TO DO = For this exercise, reproduce the entries below exactly, but only from the line containing "The image size is (469, 754)." through the line containing "You are a computer-use", both included.

Dataset entries
▬▬▬▬▬▬▬▬▬▬

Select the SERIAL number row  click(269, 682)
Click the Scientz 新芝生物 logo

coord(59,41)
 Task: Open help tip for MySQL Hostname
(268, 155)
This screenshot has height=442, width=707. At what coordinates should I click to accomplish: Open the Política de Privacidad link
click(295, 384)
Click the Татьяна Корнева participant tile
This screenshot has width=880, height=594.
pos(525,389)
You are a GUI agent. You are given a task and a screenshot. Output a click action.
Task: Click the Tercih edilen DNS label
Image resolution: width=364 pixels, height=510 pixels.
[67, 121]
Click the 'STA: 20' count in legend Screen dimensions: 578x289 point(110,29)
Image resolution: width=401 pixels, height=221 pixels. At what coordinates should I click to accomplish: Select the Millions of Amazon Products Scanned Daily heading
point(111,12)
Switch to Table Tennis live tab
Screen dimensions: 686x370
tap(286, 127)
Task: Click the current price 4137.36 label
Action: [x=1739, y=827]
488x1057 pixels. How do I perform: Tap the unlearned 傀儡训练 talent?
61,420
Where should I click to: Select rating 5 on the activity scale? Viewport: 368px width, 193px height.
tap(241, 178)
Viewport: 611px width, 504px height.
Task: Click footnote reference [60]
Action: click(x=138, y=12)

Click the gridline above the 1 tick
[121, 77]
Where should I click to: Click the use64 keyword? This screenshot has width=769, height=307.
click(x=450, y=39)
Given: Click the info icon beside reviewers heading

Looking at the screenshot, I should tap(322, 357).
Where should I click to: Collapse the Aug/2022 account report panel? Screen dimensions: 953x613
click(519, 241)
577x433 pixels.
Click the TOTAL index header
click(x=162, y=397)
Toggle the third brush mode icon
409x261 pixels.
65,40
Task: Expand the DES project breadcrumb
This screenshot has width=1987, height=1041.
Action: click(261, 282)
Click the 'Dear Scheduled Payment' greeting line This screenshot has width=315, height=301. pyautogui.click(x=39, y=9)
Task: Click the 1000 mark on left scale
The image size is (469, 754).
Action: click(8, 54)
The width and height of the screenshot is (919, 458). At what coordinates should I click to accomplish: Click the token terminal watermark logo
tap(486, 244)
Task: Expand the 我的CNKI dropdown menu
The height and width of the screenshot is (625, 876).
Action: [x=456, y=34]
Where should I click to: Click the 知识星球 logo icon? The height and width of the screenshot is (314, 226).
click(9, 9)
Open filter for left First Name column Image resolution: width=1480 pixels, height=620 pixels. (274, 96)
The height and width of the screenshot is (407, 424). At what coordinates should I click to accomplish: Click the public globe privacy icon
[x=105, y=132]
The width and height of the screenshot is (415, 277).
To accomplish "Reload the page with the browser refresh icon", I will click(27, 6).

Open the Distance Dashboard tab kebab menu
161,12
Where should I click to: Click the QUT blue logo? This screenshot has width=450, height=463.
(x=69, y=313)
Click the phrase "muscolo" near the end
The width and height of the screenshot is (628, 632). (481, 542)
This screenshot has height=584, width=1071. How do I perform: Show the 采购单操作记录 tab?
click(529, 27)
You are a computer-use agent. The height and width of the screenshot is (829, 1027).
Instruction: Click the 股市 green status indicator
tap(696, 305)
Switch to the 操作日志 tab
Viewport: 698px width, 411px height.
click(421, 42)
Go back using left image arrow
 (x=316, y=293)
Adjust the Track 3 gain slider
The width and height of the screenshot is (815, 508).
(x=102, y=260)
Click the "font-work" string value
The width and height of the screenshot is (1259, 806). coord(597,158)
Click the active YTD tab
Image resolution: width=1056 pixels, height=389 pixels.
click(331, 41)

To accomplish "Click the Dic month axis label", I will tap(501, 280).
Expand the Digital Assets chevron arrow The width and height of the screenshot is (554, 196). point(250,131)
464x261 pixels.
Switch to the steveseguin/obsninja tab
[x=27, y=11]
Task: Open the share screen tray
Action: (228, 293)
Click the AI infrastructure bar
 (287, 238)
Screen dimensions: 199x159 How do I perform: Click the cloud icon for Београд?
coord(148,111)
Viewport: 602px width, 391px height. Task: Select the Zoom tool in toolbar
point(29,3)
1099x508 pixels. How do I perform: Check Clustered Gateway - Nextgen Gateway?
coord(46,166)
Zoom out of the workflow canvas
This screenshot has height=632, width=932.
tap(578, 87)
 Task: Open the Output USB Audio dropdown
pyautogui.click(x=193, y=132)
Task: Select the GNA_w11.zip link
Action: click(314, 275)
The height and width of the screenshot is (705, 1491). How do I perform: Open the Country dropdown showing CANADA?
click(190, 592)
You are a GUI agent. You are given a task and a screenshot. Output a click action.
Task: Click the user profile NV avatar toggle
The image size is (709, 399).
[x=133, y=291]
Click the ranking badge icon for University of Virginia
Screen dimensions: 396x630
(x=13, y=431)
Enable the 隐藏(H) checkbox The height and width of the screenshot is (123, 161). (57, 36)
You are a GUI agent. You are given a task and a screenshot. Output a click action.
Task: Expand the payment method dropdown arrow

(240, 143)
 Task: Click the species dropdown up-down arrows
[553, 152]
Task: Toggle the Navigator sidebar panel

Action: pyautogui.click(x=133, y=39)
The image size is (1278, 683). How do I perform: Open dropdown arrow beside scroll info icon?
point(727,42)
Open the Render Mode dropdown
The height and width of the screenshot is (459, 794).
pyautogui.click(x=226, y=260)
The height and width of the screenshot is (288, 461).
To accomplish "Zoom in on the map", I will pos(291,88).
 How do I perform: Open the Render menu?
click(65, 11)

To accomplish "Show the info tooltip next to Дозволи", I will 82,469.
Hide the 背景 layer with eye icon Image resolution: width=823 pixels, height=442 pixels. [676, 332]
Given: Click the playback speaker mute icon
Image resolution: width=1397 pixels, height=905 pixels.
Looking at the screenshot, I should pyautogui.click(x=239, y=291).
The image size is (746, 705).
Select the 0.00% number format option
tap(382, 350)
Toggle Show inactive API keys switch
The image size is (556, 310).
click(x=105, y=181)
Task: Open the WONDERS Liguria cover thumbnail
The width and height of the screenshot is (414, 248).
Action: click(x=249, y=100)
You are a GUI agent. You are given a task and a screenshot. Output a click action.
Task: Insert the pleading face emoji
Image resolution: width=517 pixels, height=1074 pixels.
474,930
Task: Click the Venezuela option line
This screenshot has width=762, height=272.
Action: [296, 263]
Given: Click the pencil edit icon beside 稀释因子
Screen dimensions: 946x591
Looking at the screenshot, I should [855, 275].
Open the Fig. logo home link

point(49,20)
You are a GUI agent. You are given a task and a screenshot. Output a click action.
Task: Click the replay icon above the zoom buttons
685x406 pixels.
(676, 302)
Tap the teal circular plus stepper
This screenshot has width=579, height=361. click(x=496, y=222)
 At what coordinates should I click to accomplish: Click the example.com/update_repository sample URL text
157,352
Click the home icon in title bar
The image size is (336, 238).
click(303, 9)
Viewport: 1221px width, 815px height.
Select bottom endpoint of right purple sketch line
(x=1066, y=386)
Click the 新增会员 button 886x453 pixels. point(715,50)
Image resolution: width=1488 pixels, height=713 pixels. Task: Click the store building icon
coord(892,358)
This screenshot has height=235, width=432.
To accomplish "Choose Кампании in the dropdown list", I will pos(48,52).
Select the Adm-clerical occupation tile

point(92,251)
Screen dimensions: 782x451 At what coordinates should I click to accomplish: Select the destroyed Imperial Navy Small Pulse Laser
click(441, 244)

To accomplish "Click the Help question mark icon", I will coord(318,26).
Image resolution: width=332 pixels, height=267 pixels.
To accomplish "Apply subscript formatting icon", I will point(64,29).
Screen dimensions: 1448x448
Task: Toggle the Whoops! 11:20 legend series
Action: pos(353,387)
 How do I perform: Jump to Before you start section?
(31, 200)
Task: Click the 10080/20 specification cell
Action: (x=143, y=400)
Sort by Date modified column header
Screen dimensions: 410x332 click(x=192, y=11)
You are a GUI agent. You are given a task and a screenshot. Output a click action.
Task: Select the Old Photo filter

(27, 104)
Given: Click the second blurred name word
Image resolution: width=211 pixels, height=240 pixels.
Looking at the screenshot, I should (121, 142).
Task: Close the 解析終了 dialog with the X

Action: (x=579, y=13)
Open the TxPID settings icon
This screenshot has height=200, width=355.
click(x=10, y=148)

▬▬▬▬▬▬▬▬▬▬

SOLUTION FOR THIS PROBLEM =
The image size is (469, 754).
Action: click(8, 54)
The width and height of the screenshot is (919, 458). At what coordinates should I click to accomplish: Click the token terminal watermark logo
tap(486, 244)
Task: Expand the 我的CNKI dropdown menu
The height and width of the screenshot is (625, 876).
Action: [x=456, y=34]
Where should I click to: Click the 知识星球 logo icon? The height and width of the screenshot is (314, 226).
click(9, 9)
Open filter for left First Name column Image resolution: width=1480 pixels, height=620 pixels. (274, 96)
The height and width of the screenshot is (407, 424). At what coordinates should I click to accomplish: Click the public globe privacy icon
[x=105, y=132]
The width and height of the screenshot is (415, 277).
To accomplish "Reload the page with the browser refresh icon", I will click(27, 6).

Open the Distance Dashboard tab kebab menu
161,12
Where should I click to: Click the QUT blue logo? This screenshot has width=450, height=463.
(x=69, y=313)
Click the phrase "muscolo" near the end
The width and height of the screenshot is (628, 632). (481, 542)
This screenshot has height=584, width=1071. How do I perform: Show the 采购单操作记录 tab?
click(529, 27)
You are a computer-use agent. The height and width of the screenshot is (829, 1027).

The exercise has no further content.